### Problem statement
Extend the passage on the base case simulation of the steam generator tube rupture scenario, beginning immediately after its final sentence.

### Document segment
⁂

3.2. Base Case Simulation
The base case of SGTR scenario was simulated using MELCOR 2.1. Table 2 shows the accident sequences in base case. When the accident started, the primary coolant was transported to the secondary system. It increased the secondary pressure and decreased the RCS pressure. Then, a reactor trip occurred with MFW trip and MSIV closure. In this scenario, the AFW was assumed unavailable in the secondary system. Thus, a large amount of the steam was released into the environment through the MSSV. The RCP was stopped by cavitation after the reactor trip. The core was uncovered and heated because of loss of the coolant through the MSSV. As the primary water was depleted and the core water temperature increased, zircaloy in the fuel cladding was highly oxidized by the high temperature steam. During this oxidation process, substantial amount of oxidation heat was generated, which accelerated the core damage. Subsequently, the fuels were subjected to extremely high temperature condition and the reactor core started to melt down and relocate to the lower plenum of the RPV. Finally, RPV failure was predicted by the thermal attack of molten corium in the penetration location.
Figure 6 shows the primary and secondary system pressure. In the early state of the accident, RCS pressure decreased by coolant release through the tube rupture. Without safety injection, coolability of the core was not maintained. Thus, the core temperature increased and the RCS pressure increased despite tube rupture. The coolant was released continuously to the environment through the MSSV and the system pressure decreased with time. After RPV failure, the system pressure rapidly decreased by ejection of the corium and the coolant. The secondary side pressure reached 8.6 MPa, which is the MSSV open pressure. The valve was kept open until RPV failure and secondary pressure rapidly decreased only in broken SG. In the broken SG side, the coolant was released to the outside of the RCS through the tube rupture. Thus, the pressure quickly decreased at the time of RPV failure. However, no mass transfer occurs in the intact SG side and thus the pressure was maintained although the RPV failed.
The tendency of the accident progress in terms of the water level of the SGs and reactor core is shown in Figure 7. Following the SGTR event, the primary system water crossed over the secondary system and thereby the primary system water level decreased. Before the reactor trip, the water level of the broken SG was not decreased because the MFW was not tripped and the MSIV was not closed. However, the water level of the broken and intact SGs rapidly decreased after the MFW trip and corresponding MSSV open. When the water level of the broken SG was reached to the SGTR set point, the residual water in the U-tube and that in hot- and cold-leg were evaporated together. Therefore, a very gradual decrease in water level was observed in the broken SGs between 2.5 to 6 hrs before RPV failure. Although the duration of the gradual decrease in water level is different, a similar tendency was reported in Wang et al.’s study, which performed the SGTR analysis using RELAP5/MOD3.4 . Following the RPV failure, the reactor core water level decreased down to 0 m.
As mentioned above, the steam of secondary system was released to the environment through MSSV. Figure 8 shows the released steam mass through MSSV in the base case. After MSSV opening due to overpressure of the secondary system, both SGs released steam to the environment. In the intact SG, the most steam was released earlier than in the broken SG. Because the pressure boundary was not broken in the intact SG, the water in the SG was dried out earlier than broken SG. After dryout, increase of the pressure by boiling did not occur anymore. So, the release of the steam was almost stopped at the SG dryout. On the other hand, the steam release through the broken SG continued due to inflow of the primary coolant through ruptured SG tube. The primary system was connected to the broken SG by ruptured SG tube. Thus, the broken SG received sufficient water from primary system until RPV failure. When the RPV failure occurred, a large amount of water and core debris were ejected outside of primary system. Because the pressure was quickly decreased at the time of RPV failure (Figure 6), the steam release through the broken SG was stopped.

⁂

### Click-target data
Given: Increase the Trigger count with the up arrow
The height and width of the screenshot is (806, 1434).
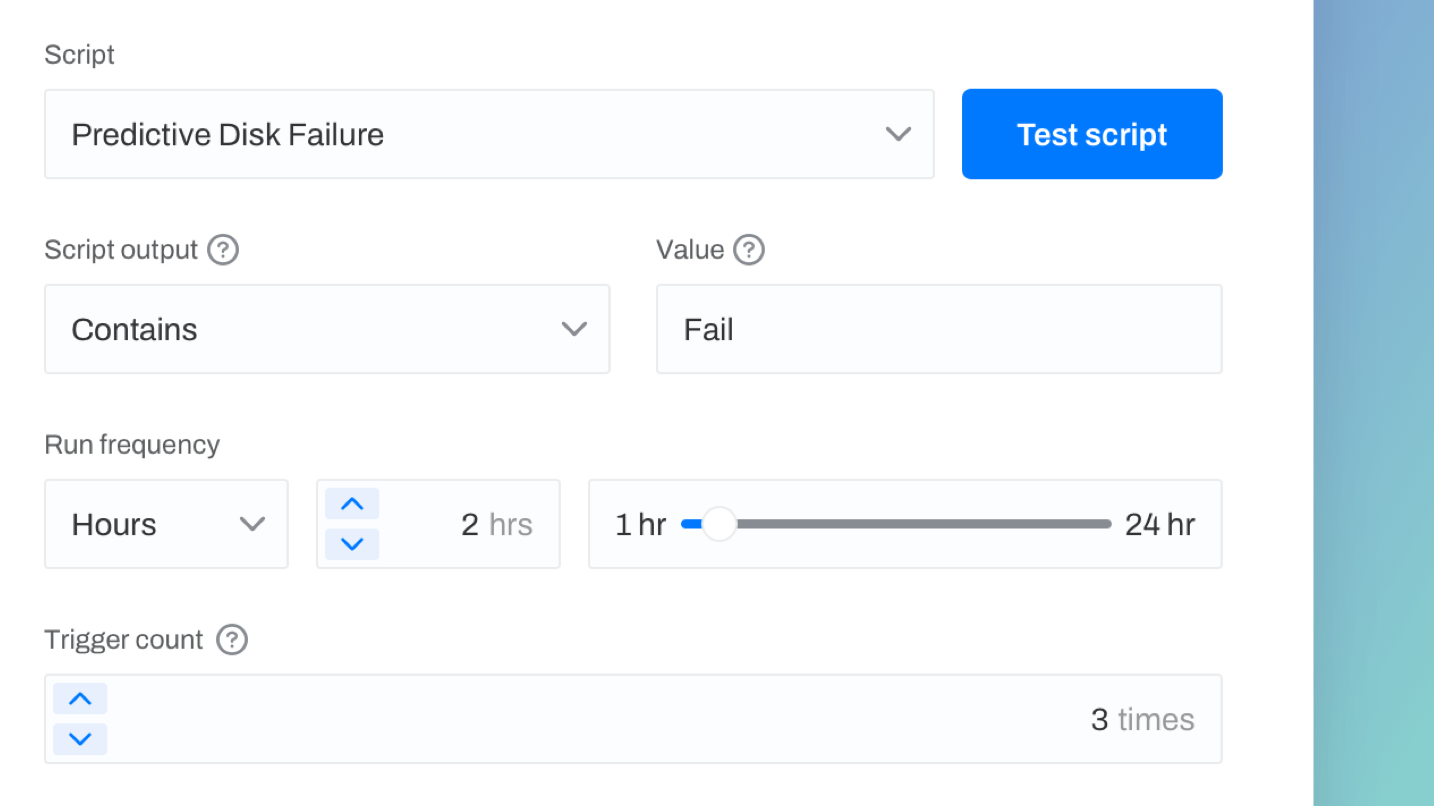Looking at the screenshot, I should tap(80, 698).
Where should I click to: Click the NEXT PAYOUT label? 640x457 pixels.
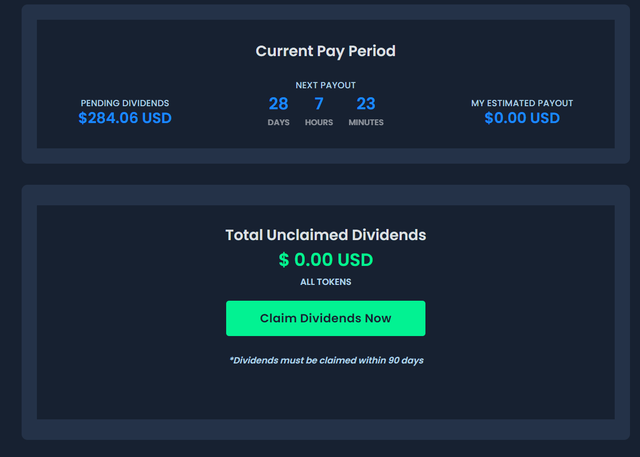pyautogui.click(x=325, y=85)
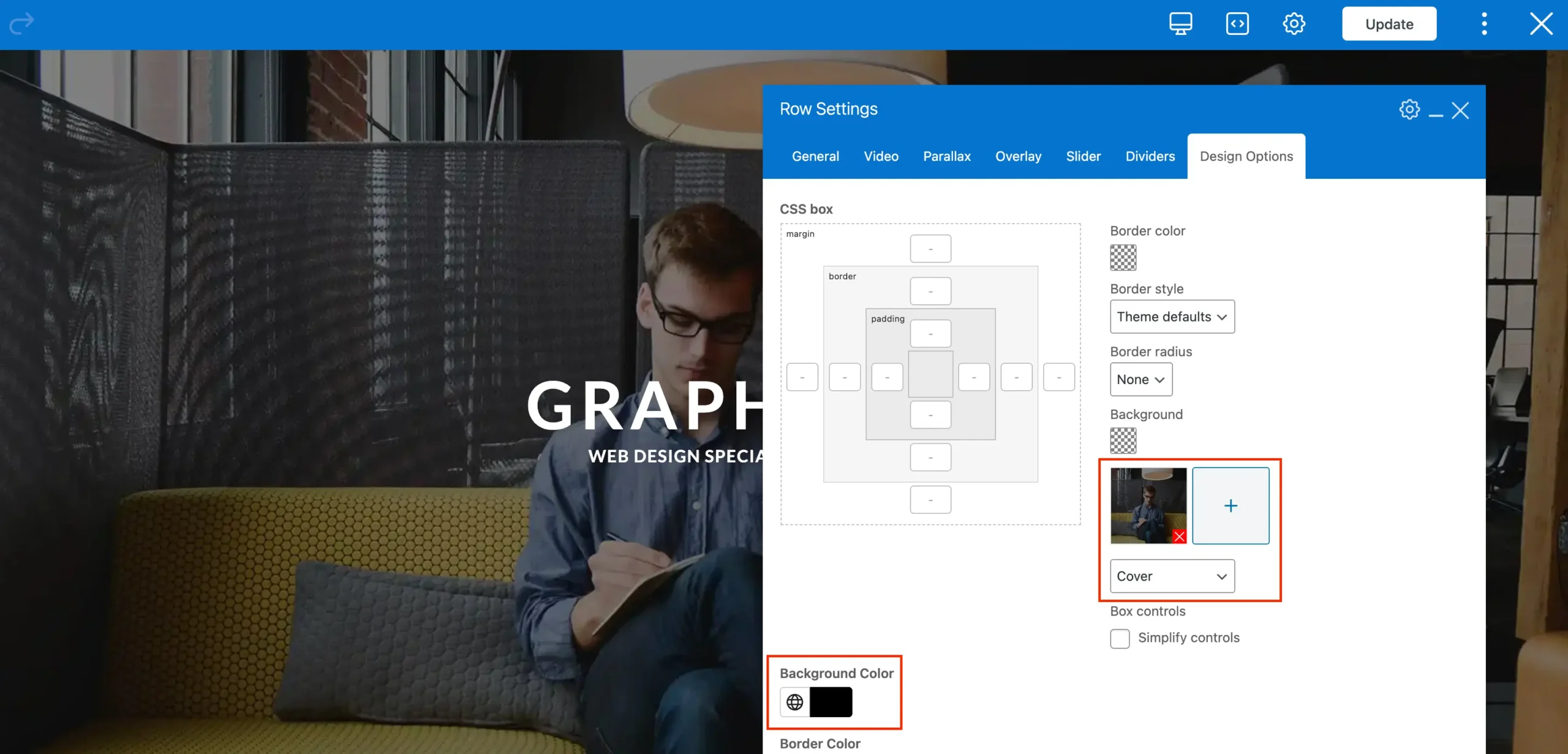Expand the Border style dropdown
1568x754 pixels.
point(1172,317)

⁂

### Written answer
In the base case, it was predicted that radionuclides were released to the environment through the MSSV of the broken SG side. The pressure of the secondary system reached the MSSV open pressure at the early stage of accident (0.74 h), at which the radionuclides were not released to the environment because it existed only in fuel before the gap release. After elapsing gap release time, however, the radionuclides were released to the coolant and transported to the secondary side. So, it was predicted that the radionuclides could be released to the environment after the gap release. But, the release of the radionuclides stopped at the time of RPV failure. It is because the primary and secondary system pressure decreased at the time of RPV failure (Figure 6). So, the MSSV was closed with lower pressure. This is clearly seen in Figure 9, in which the release of the radionuclides to the environment stopped after RPV failure.
3.3. ICRV-CNMT Case Simulation
The ICRV-CNMT case is that the steam of the secondary system releases to the upper dome to prevent the release of the radioactive nuclides to environment. The specifications of the ICRV such as flow area are identical to MSSV except exit target. Figure 10 shows the system pressure of the ICRV-CNMT case. Because activation pressure of the ICRV is the same as MSSV, the SG pressure after ICRV opening was kept at 8.6 MPa similar to the base case. Compared to the base case, only exit location of the relief valve is different in the ICRV-CNMT case. Thus, the overall system pressure is similar between the base case and ICRV-CNMT case. However, the pressure of the pressurizer and broken SG in the latter period was different between the base and the ICRV-CNMT case. This is because the steam resided in the containment in the ICRV-CNMT case. It caused containment pressure to increase and affected the pressure of the pressurizer and the broken SG after the time of RPV failure.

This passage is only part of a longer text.